Geodynamic, geodetic, and seismic constraints favour deflated and dense-cored LLVPs

Two continent-sized features in the deep mantle, the large low-velocity provinces (LLVPs), influence Earth's supercontinent cycles, mantle plume generation, and its geochemical budget. Seismological advances have steadily improved LLVP imaging, but several fundamental questions remain unanswered, including: What is their vertical extent? And, are they purely thermal anomalies, or are they also compositionally distinct? Here, we investigate these questions using a wide range of observations. The relationship between measured geoid anomalies and long-wavelength dynamic surface topography places an important upper limit on LLVP vertical extent of ~900 km above the core-mantle boundary (CMB).

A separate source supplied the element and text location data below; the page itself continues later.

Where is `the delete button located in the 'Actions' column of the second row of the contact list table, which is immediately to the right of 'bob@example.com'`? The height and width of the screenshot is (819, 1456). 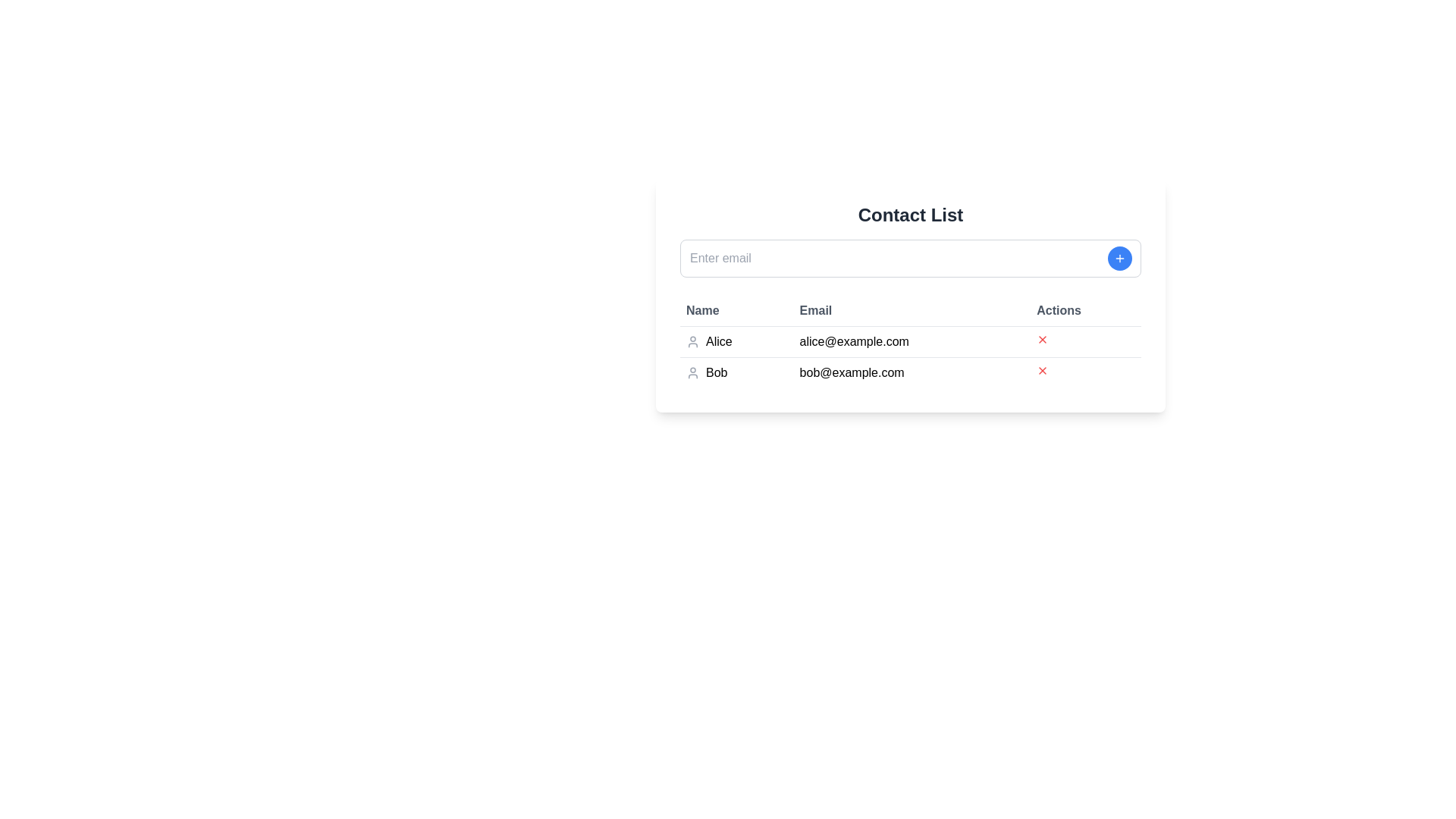 the delete button located in the 'Actions' column of the second row of the contact list table, which is immediately to the right of 'bob@example.com' is located at coordinates (1085, 372).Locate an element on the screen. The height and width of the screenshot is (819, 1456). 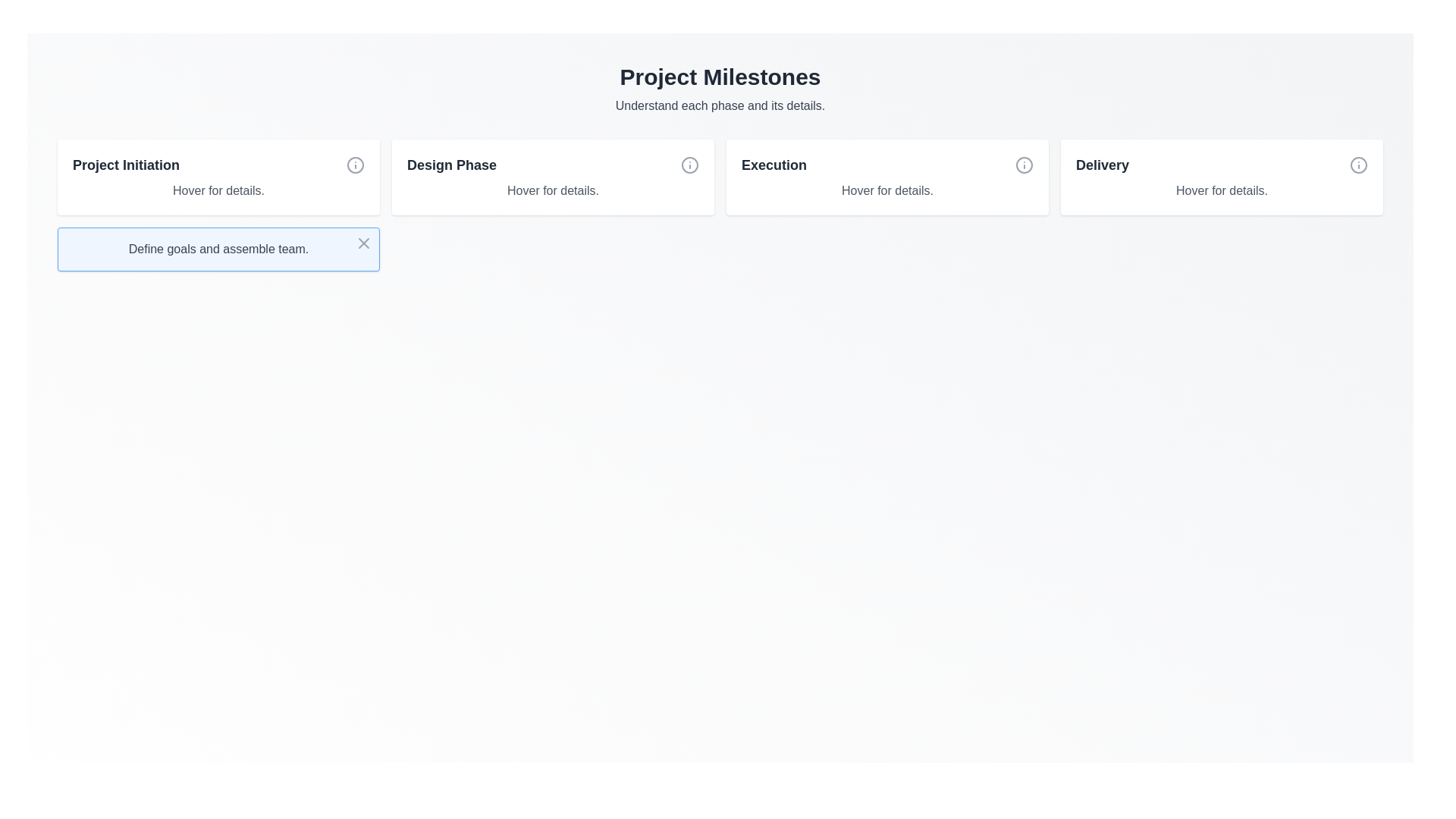
the circular question mark icon styled as an information indicator located in the 'Delivery' section is located at coordinates (1358, 165).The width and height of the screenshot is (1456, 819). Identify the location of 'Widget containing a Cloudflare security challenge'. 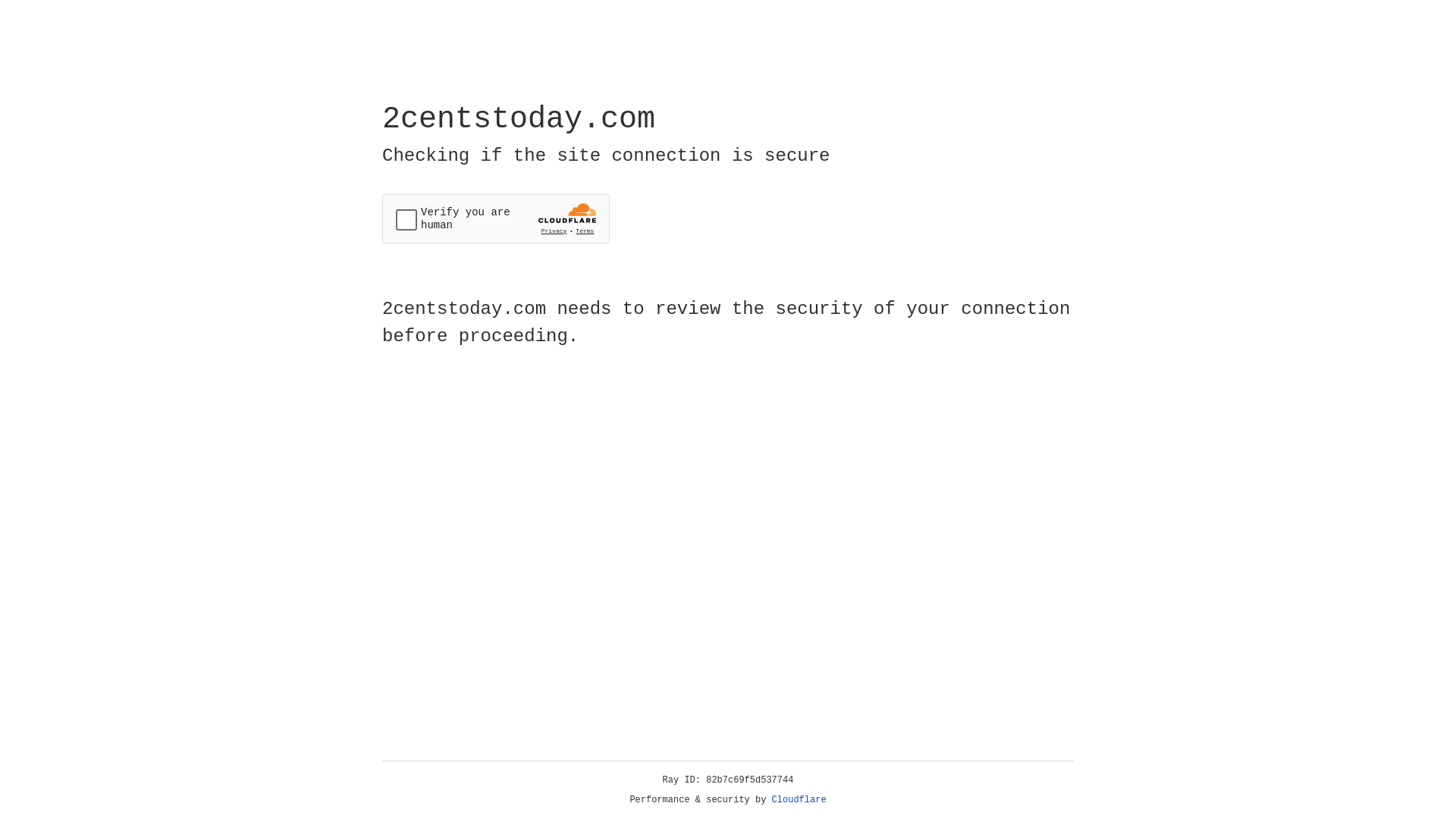
(495, 218).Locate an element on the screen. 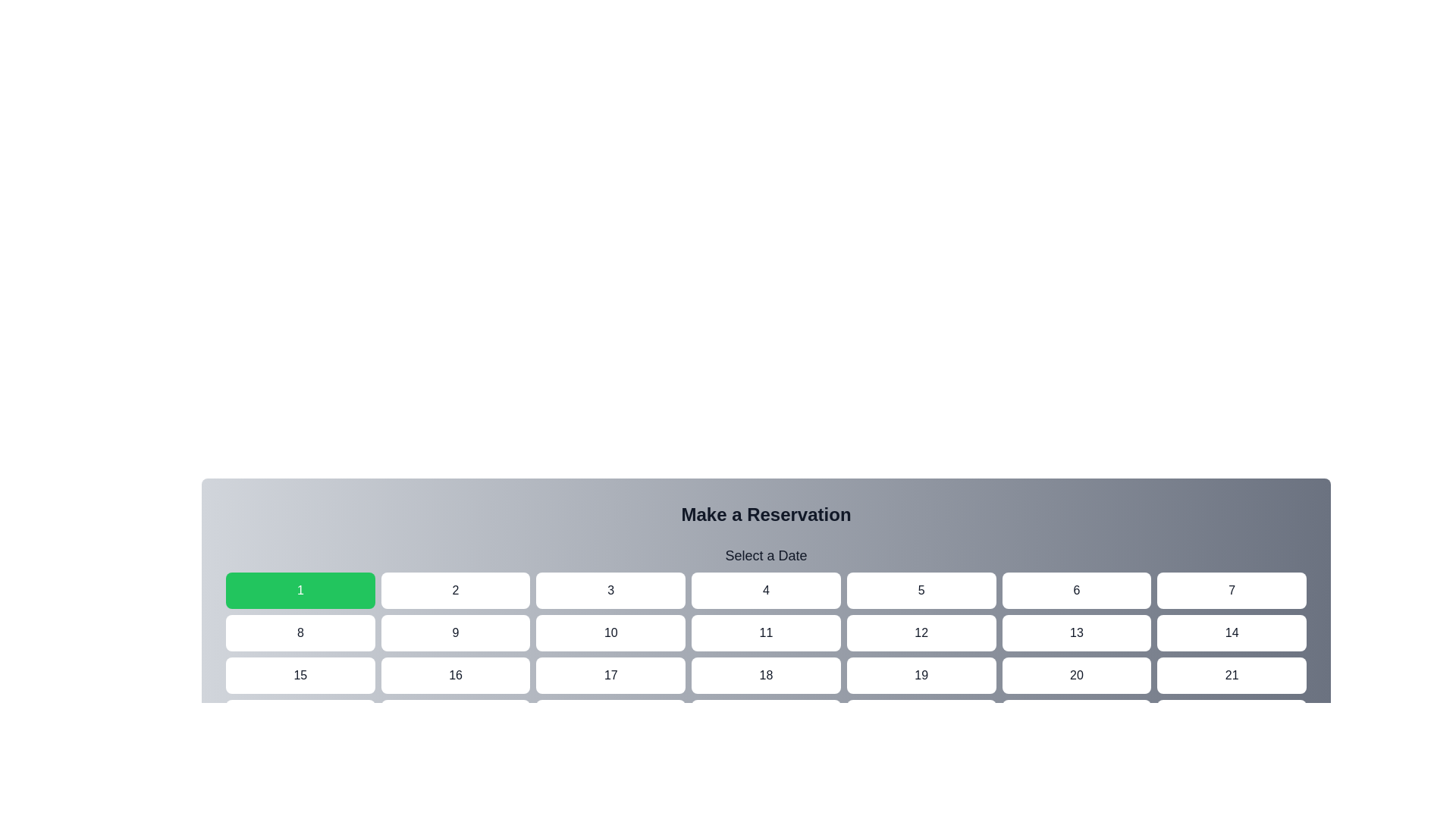 This screenshot has width=1456, height=819. the rectangular button labeled '6' with a white background and rounded corners is located at coordinates (1075, 590).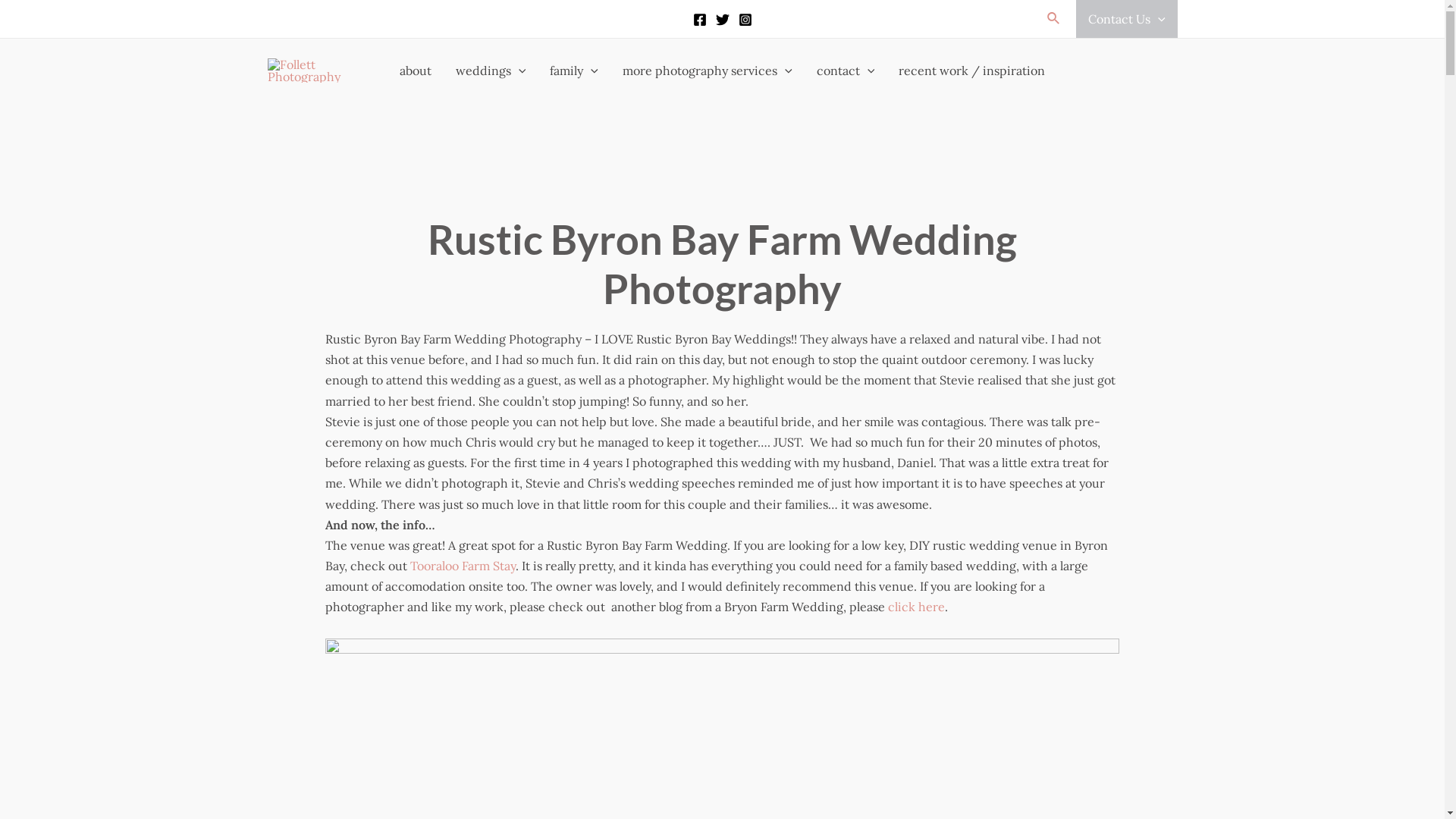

Our mantle flow modelling suggests that anomalously dense material must exist at their base to simultaneously reproduce geoid, dynamic topography, and CMB ellipticity observations. We demonstrate that models incorporating this dense basal layer are consistent with independent measurements of semi-diurnal Earth tides and Stoneley modes. Our thermodynamic calculations indicate that a ~100 km-thick layer of early-formed, chondrite-enriched basalt is the chemical configuration most compatible with these geodynamic, geodetic and seismological constraints. By reconciling these disparate datasets for the first time, our results demonstrate that, although dominantly thermal structures, basal sections of LLVPs represent a primitive chemical reservoir that is periodically tapped by upwelling mantle plumes.